Was it difficult to change your professional path at that age in Italy and in a field that is not easy like cinema?

Yes, none of the major schools were accepting me because I was too for them, I was 33. But, although I didn’t like that first short, a client of mine saw it and loved it. He wanted to make a professional short movie to rent a camera and asked me if I had anything for Valerio Mastandrea. Valerio was already a famous actor at that time and I was nobody, but I had written something during a workshop with Silvano Agosti, a great teacher. Indeed, I had a story, Giulietta della spazzatura, about a garbage guy who falls in love with a girl just watching at what she was throwing away. Valerio liked it and we did it. Eventually, I was not satisfied with it, but a friend sent it to the Turin Film Festival and they accepted it.

Do you think it is a very feminine characteristic never to be satisfied?

Probably yes. Sometimes, I am fascinated by my (male) colleagues who are always so sure about what they do. But, in the end, I see it as a positive element. We aim always at something better. One of my biggest dreams is doing exactly what I want to do and see if it works. For example, I would like to have a real chance with the public.

What do you mean?

Distribution is a real issue in Italy because you have very few chances with a movie that does not follow the standards, from a commercial or authorial point of view. Although I had found producers since the beginning, Angelo and Matilde Barbagallo, it was difficult to find people who wanted to invest in the distribution. So it came out with no P&A (publicity and advertising) and was distributed it in the summer when you have no chance especially with a movie for families like this that should have been released in November.

Which were the elements that made this movie so difficult to distribute?

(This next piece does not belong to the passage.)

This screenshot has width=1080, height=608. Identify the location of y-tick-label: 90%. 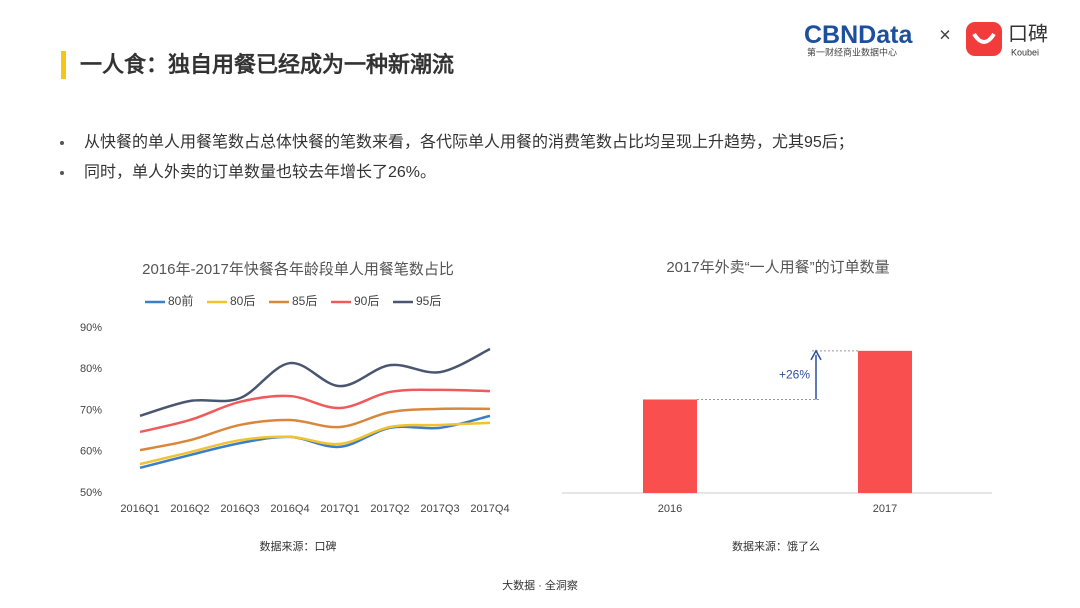
(91, 328).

It’s sci-fi. Last time that somebody made a sci-fi in Italy was Nirvana (by Gabriele Salvatores, 1997).

Which directors inspire you?

Hal Ashby is particularly close to my heart, he made masterpieces like Being There and Harold and Maude. I love his elegant touch in depicting a surreal world which is almost like a Magritte painting. One of my favorite directors is also Paul Thomas Anderson and a lot of women like Andrea Arnold, Sally Potter or, in Italy, Alice Rohrwacher and Susanna Nicchiarelli with a movie like Nico. I love women directors and it is a shame that we still have to make a difference.

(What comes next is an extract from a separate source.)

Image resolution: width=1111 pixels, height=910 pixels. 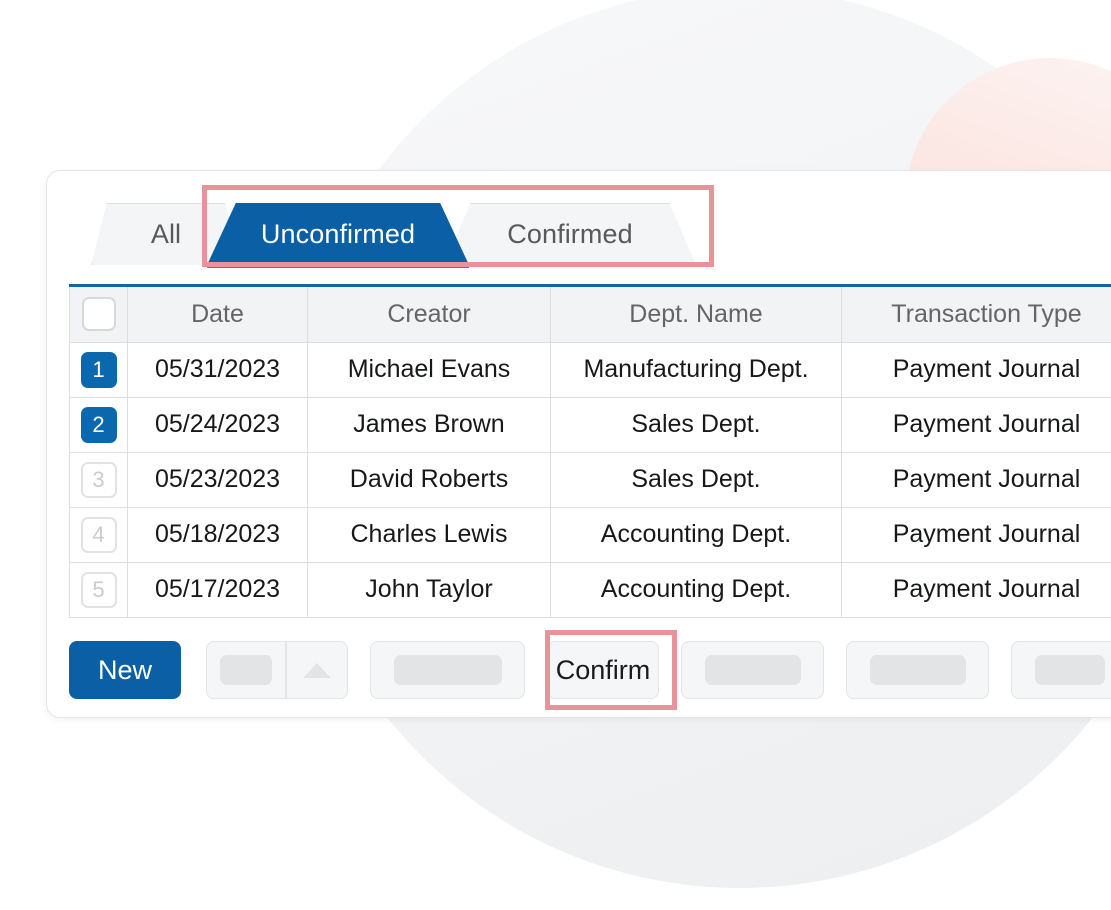 I want to click on tab-strip: All Confirmed Unconfirmed, so click(x=579, y=230).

You even tried to open an association for women in cinema. How was that experience?

Yes, I opened it with Grazia Colombini (costume designer) and Valia Santella (screenwriter) in 2011. We didn’t succeed because we didn’t have data. At that time, women didn’t want to talk about what happened to them, it was a taboo, everybody was scared to talk. Now it is easier because it is possible to talk about it. In fact, in Italy, there is a new association called Women in Film of which I am a member. Moreover, I think that the three leading film festivals in Europe, Cannes, Venice and Berlin, should have also female art directors. That’s what we need. I don’t think there is ever been one so far.

Did you encounter challenges as a woman in your career?

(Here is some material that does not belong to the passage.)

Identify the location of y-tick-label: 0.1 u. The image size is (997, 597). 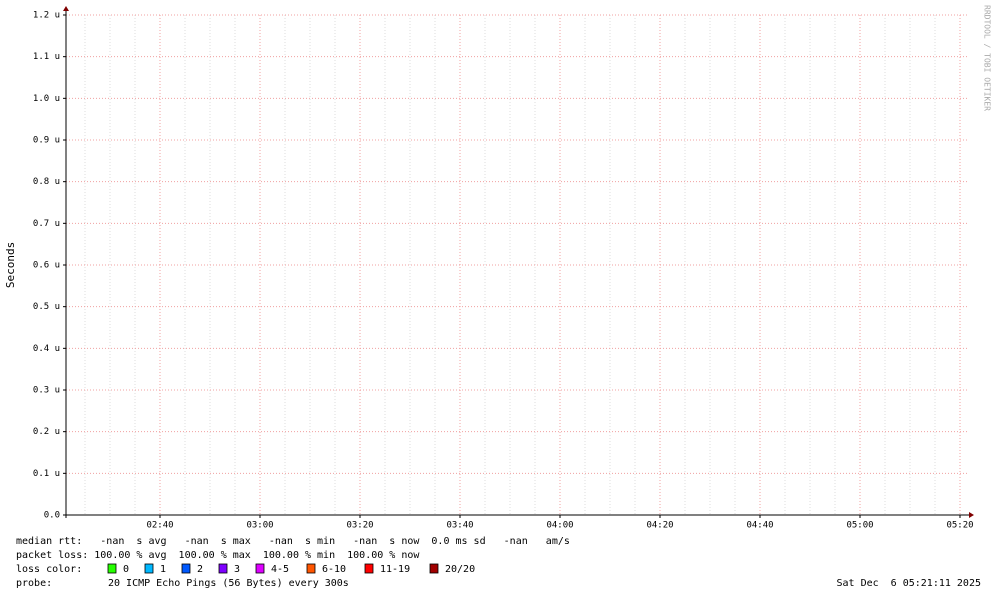
(46, 474).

Yes, we are constantly undermined. I am not talking only about sexual abuse, it’s also in the way they look or listen to you, the attitude they have with you. But in Italy often we don’t have the perception of being harassed. It is so deep down in our culture that it doesn’t get recognized and it is taboo talking about it. Even now if you say that you are a feminist, you are looked at as somebody with a disease. Not to talk about women’s roles in cinema: there are a lot of fragile, hysterical, poetic, delicate or wasted women, or you have mothers. But where are real women, the rest of us?

So far your protagonists were men though.

My next project is going to have two female protagonists. But, again, they don’t fit the cinema's standards, so it won’t be easy.

Why they don’t fit?

They are not super cool or super fragile. They are real women.